"Tim has no ambition to be an adulterer, but he has no objection to doing the things they do to become adulterers, so before long, he and Nancy are divesting him of his killer turtleneck and his jeans and his fear, and their hands and skin are sliding everywhere delightful as they move. He closes his eyes upon the image of her luminous arms. And opens them again. In silversided nakedness she eyes him with a look of devout lust. And sad. As sad as she can be. She straddles him and guides him, and in the moment it takes the owl to float across the moon, he feels his entire self drawn up into her and engulfed. Gone. He forgets who he is. Or with whom."
Banjo Lessons, David Carpenter's first novel, is a portrait of the artist as a young nerd. It's the story of Tim Fisher's journey from infancy to age 25. This journey is set in mid-century Alberta, from the discovery of Atlantic Richfield Number One, the oilwell that ignited Alberta's modern history, to the heady chaos of the 1960s lived between the streets of Edmonton and the Banff Rockies.
It is a very serious comic novel, the bittersweet drama of a life becoming aware of itself. It reminds us of what it was like to be young, and also, perhaps, of why we never want to be that young again.
Published in April, 1997, by Coteau Books.

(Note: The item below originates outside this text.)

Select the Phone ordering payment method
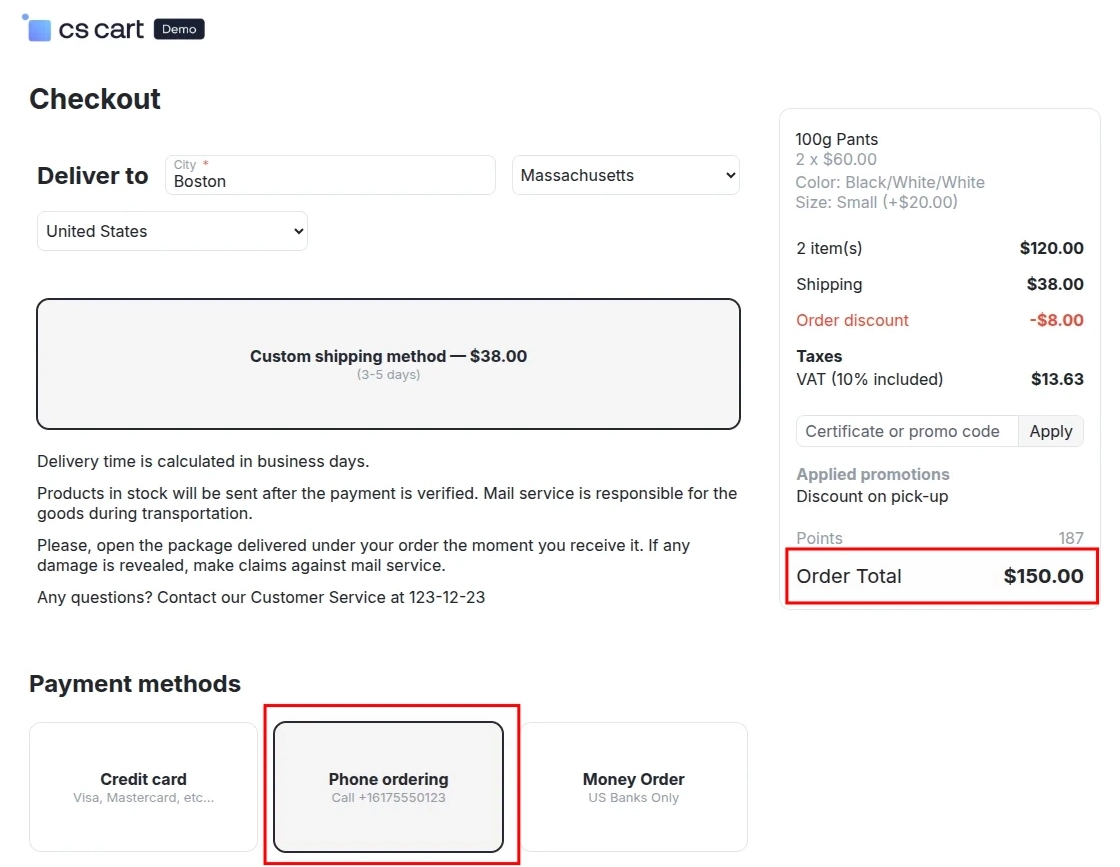This screenshot has height=867, width=1120. click(x=388, y=787)
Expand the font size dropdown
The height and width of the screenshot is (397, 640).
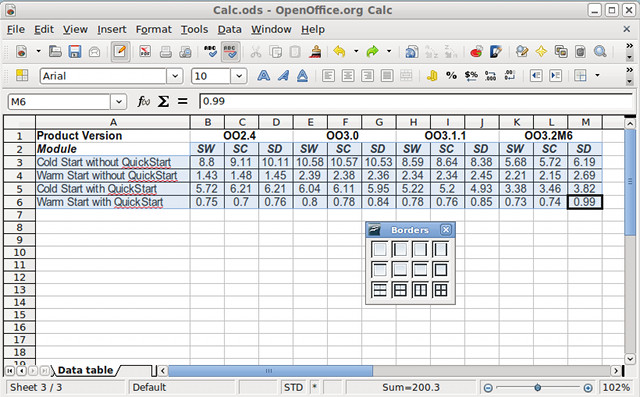tap(239, 76)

Carpenter captures well the madness and ennui of the sixties, however, and this authenticity carries us through Tim's periods of gloom. Finally, our hero negotiates the rough passage from innocence to experience, and the ending, more cheerful than happy, is entirely satisfying.
- Nicholas Pashley, Globe & Mail
The novel is a perceptive portrayal of a young, wouldbe writer's rites of passage. Along the way, Carpenter introduces a rich cast of characters who either help or hinder Tim in his search for maturity and understanding. Among them are the two young women who frame Tim's development: the earthy, elusive Rita, his first crush; and the classily beautiful Nancy, who is attendant at each seminal point in Tim's development, yet never becomes part of his inner life. Carpenter develops the characters and motives of these women with uncanny perception and sympathy, and demonstrates both verve and understanding with each.

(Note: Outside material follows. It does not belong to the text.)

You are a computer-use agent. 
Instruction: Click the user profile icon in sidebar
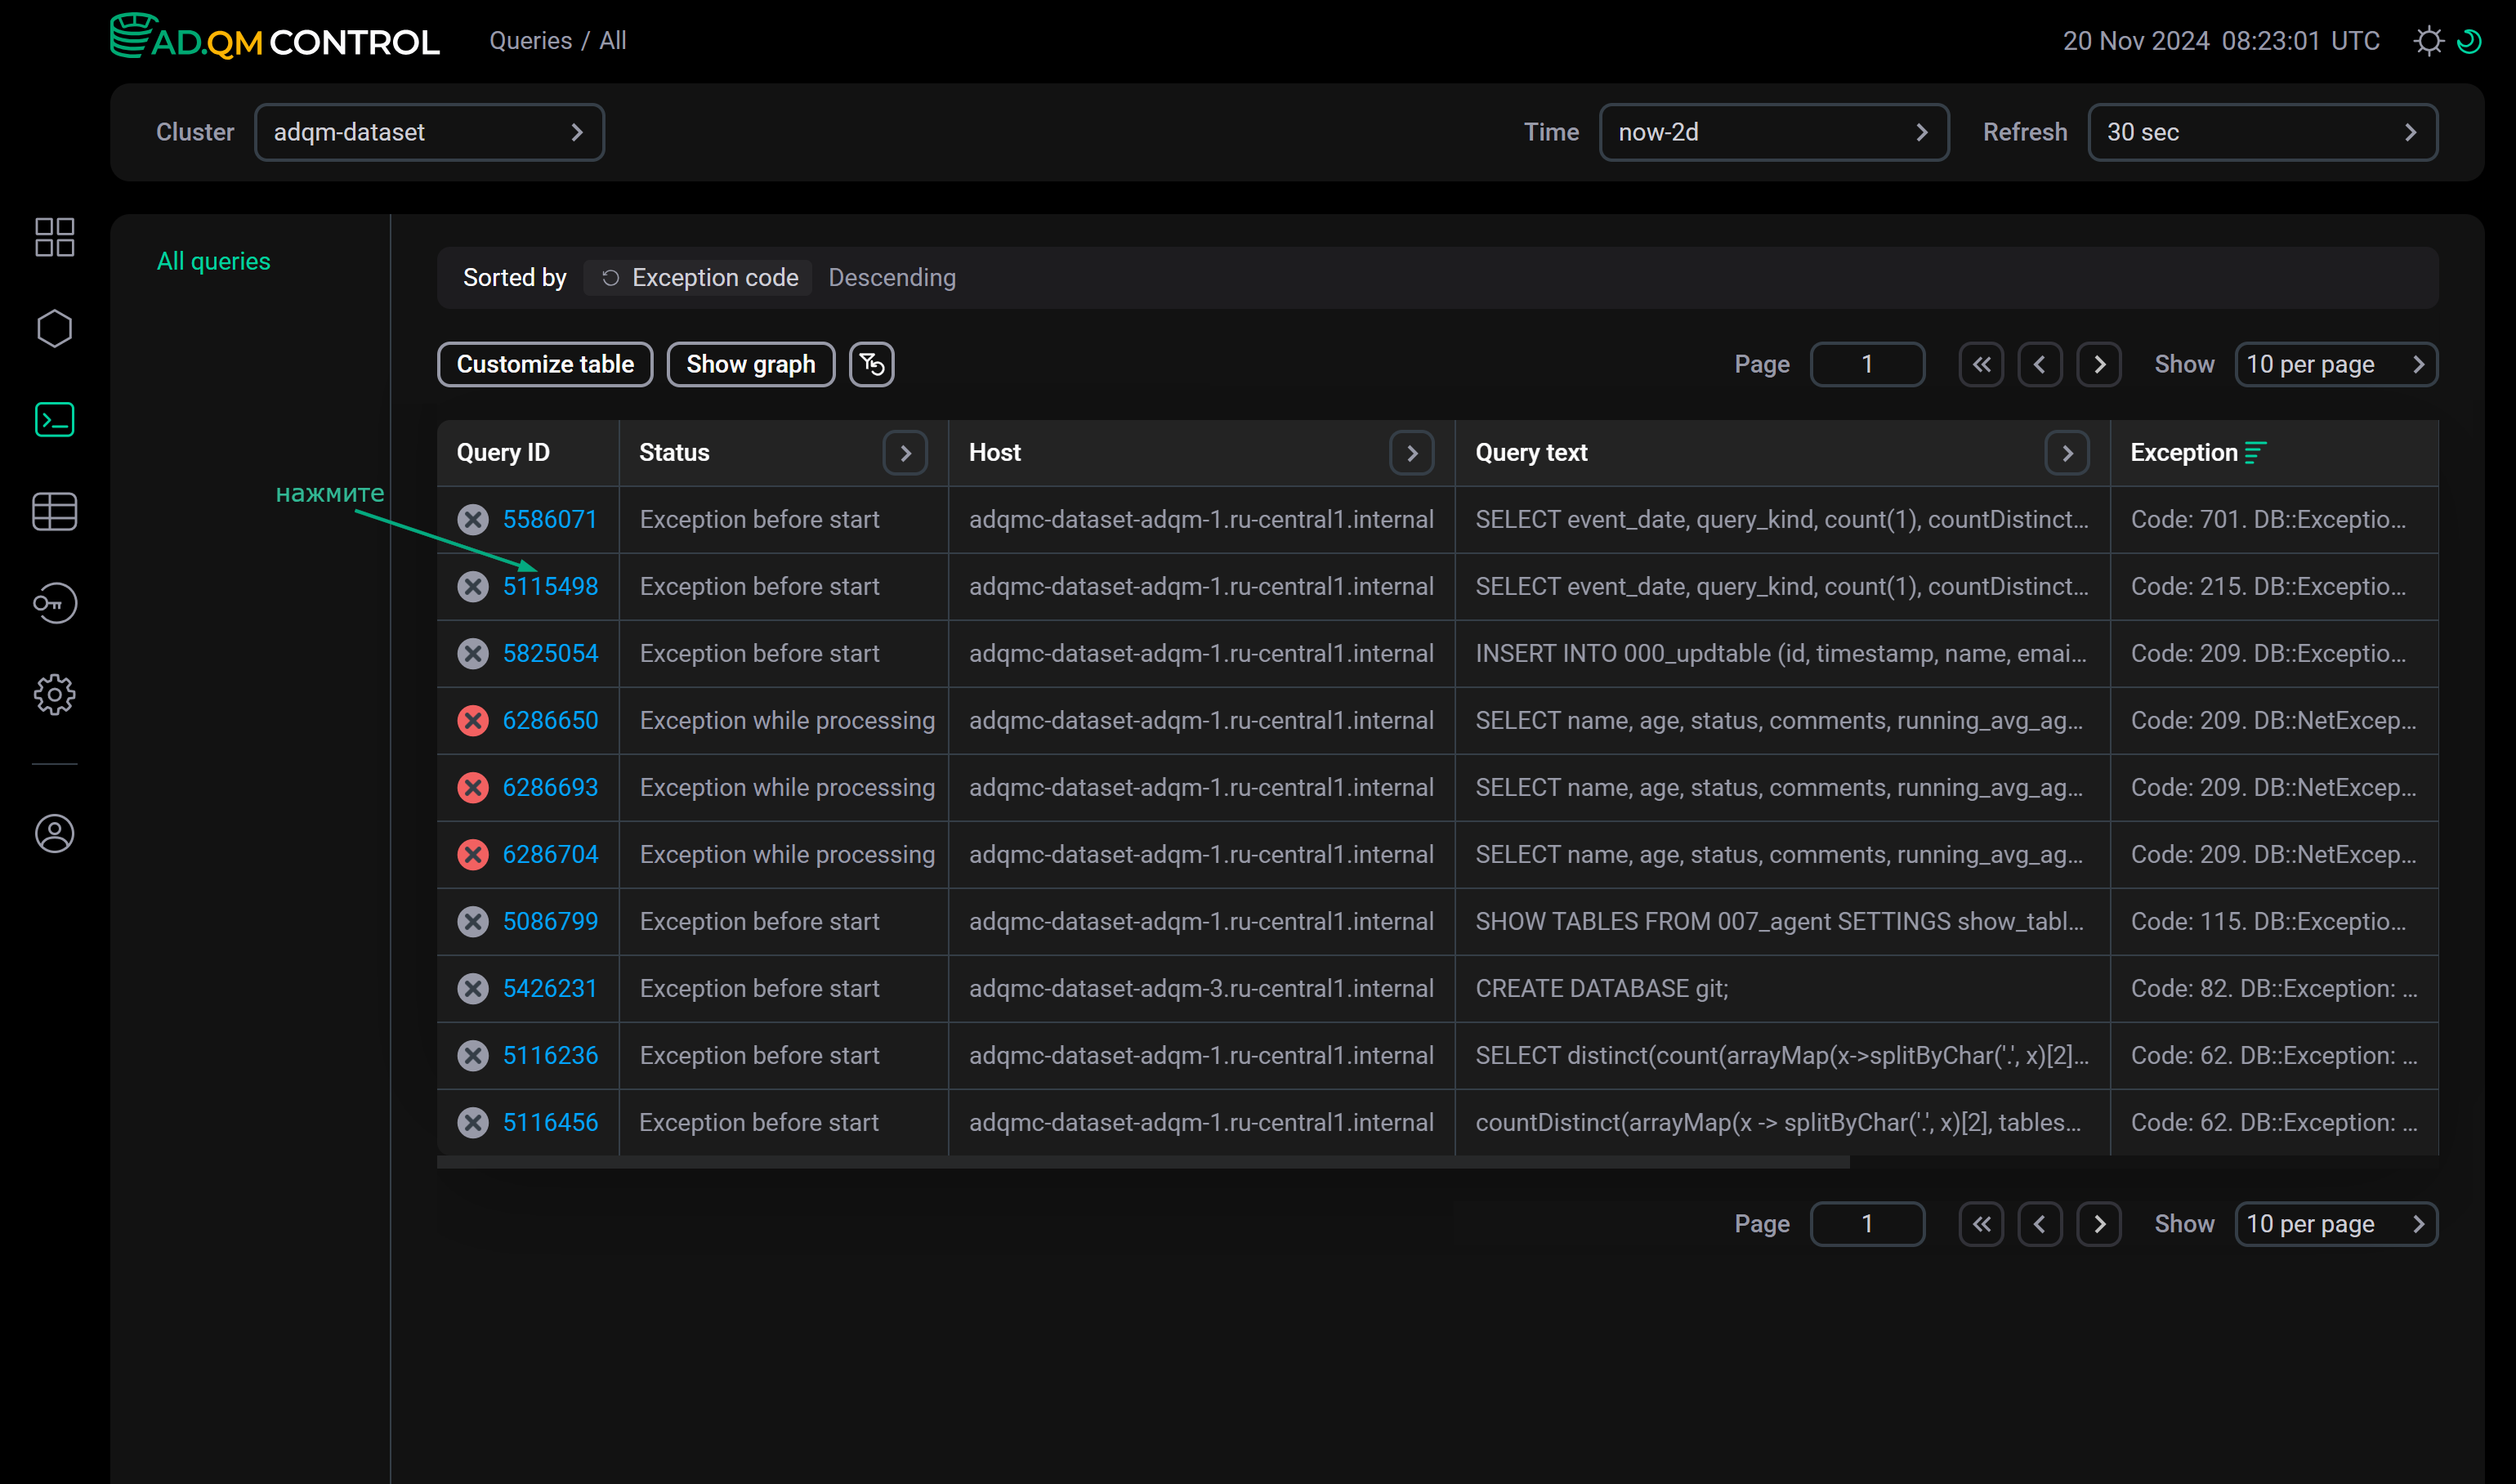point(54,833)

Banjo Lessons is a compelling romp through wryly familiar situations and relationships, described in a fresh and engaging manner. The novel is also a useful record of how the creative urge, and its faltering but determined expression, develops.
- Roger Burford Mason, Quill & Quire
This first full-length novel is a Joycean lovesong to the Wild Rose province. Carpenter was born and raised in Edmonton, but spent numerous summers working in the rockies. That bred-in-the-bone familiarity with the landscape, and especially the Lake Louise area, suffuses this delightful growing-up novel.
- Ken McGoogan, Calgary Herald
Banjo Lessons is a beautifully polished jewel of a novel. It has solid intellectual substance, a convincing and haunting exposition of a memorable central character, comedy and pathos, and splendidly captured descriptive passages, all combined into a powerful and thoroughly absorbing story.
- Chris Gordon-Craig, The Edmonton Journal
David Carpenter's Banjo Lessons is a prairie coming-of-age novel which captures in elegant, lucid prose the funny, sad, painful business of discovering the person you were meant to be.
- Guy Vanderhaeghe
Carpenter is a writer of extraordinary power and polish.